CAM use was highly associated with parental use of CAM. This association has been shown in previous studies in other pediatric conditions (3, 21, 25–27). Family income may also be a factor related to use of CAM, because our study suggests that families with lower incomes used CAM less frequently than those with higher incomes. The universal health care system in Canada insures all residents for conventional treatments (including physical and occupational therapy) but does not generally cover CAM, for which parents must pay themselves. An association between higher household income and CAM use has been described in other studies (13, 28). We found no evidence to suggest that use of CAM was associated with parental distress or how the parents were coping with their child's illness. To our knowledge, this is the first study to have examined these psychosocial factors in relation to CAM use in JIA.

English Canadians tended to use CAM less than French Canadians in Montreal. It is possible that CAM use is valued more in French Canadian society. Other ethnic groups used CAM rarely, possibly because many of these are recent immigrants with fewer resources to expend on CAM. These findings associated with ethnicity concur with data on children with other physical disabilities (unpublished data by the author D. Feldman) and adults with rheumatologic problems (29).

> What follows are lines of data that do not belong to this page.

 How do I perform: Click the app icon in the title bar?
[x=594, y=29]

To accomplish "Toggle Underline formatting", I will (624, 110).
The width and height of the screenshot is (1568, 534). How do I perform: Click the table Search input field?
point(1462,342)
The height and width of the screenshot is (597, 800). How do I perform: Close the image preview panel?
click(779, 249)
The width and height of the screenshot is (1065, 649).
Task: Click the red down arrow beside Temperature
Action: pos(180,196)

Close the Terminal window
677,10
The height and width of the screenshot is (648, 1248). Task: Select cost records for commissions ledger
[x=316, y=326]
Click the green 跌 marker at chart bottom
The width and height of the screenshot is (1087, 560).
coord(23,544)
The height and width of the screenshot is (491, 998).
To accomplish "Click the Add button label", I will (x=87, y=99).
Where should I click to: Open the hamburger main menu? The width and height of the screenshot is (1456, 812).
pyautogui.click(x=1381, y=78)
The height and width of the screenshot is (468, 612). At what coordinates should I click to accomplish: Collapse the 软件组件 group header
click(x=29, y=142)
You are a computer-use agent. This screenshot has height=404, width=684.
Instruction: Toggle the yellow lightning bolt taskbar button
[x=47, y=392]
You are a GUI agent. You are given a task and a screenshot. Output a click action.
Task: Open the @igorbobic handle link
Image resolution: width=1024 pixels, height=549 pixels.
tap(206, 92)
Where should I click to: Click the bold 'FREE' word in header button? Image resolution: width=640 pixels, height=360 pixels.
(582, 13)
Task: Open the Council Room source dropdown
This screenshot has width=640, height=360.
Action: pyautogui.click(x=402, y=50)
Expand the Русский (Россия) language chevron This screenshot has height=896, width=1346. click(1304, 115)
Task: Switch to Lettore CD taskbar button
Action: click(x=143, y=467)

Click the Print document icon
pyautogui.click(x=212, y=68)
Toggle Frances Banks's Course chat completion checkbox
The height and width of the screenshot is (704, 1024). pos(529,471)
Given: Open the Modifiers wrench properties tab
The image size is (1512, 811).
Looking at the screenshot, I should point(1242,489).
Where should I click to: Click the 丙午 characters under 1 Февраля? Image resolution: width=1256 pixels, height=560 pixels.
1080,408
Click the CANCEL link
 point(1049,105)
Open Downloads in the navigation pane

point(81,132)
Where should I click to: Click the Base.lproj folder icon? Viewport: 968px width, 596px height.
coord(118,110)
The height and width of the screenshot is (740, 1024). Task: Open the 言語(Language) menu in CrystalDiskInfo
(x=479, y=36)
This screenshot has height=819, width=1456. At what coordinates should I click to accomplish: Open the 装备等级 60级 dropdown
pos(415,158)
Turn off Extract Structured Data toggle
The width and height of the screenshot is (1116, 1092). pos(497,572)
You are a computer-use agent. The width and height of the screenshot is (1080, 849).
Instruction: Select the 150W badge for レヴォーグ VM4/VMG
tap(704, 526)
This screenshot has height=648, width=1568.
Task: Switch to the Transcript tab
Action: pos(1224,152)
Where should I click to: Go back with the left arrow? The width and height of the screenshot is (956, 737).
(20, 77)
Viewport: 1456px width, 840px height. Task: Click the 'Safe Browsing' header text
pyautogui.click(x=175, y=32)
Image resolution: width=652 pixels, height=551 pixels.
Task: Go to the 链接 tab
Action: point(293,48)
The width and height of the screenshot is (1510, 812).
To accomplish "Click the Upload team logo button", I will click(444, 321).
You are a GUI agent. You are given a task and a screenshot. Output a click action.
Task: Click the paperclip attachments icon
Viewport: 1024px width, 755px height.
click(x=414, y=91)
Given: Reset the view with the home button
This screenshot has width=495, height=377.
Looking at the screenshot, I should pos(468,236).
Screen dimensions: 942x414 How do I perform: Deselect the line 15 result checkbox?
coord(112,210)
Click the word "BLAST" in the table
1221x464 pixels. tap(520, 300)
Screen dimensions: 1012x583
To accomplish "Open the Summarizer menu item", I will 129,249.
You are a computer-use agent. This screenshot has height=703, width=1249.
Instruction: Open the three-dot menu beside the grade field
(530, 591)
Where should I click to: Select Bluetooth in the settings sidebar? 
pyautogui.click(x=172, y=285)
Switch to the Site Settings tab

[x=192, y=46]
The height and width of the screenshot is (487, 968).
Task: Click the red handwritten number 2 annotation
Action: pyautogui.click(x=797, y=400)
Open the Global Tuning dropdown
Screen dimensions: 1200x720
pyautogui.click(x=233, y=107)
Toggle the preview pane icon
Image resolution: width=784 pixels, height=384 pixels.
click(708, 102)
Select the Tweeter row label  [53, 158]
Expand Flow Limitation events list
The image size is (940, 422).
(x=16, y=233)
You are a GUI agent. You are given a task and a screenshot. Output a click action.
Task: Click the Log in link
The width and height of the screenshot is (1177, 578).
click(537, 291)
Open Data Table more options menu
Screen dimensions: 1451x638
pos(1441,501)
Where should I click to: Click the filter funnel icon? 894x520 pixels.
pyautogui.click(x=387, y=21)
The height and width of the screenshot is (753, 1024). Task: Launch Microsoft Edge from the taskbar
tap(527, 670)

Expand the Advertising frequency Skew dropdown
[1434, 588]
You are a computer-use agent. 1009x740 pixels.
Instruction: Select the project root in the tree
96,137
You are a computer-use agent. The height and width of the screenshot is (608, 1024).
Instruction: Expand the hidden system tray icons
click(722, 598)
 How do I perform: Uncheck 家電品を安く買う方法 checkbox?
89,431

Adherence to conventional treatment remained high in the CAM group and use of CAM was unrelated to perceived problems with medical management, although there was a nonsignificant trend toward higher CAM use in those perceiving difficulty with conventional medication use. Nevertheless, adherence to treatment in all 3 categories (medications, exercise, and splints) and perceptions of helpfulness of treatments did not differ between CAM users and nonusers. This concurs with the finding that CAM use does not seem to be associated with negative attitudes toward conventional therapy in adults (9).

This study was conducted within the context of a larger study on adherence to treatment. No causal inferences can be made due to the cross-sectional nature of the data. Our study is based on parental reports regarding CAM use for their children, which may underestimate actual use. It is possible that some of the patients who declined to participate in the study were greater users of CAM. If this was the case, and because those who declined had slightly higher duration of disease, our results may underestimate the association between disease duration and CAM use.

In conclusion, the use of CAM is common in patients with JIA and is related to parental use of such therapies, French Canadian ethnicity, possibly longer disease duration, and higher levels of family income. Although difficulties with medications may be predictive of CAM use among JIA patients, adherence to conventional treatment nevertheless remained high in this group. CAM use was not related to any decreased adherence to conventional medical treatment. Possible side effects of CAM and interactions with medical therapy make it important for rheumatologists to inquire about the use of CAM in their patients.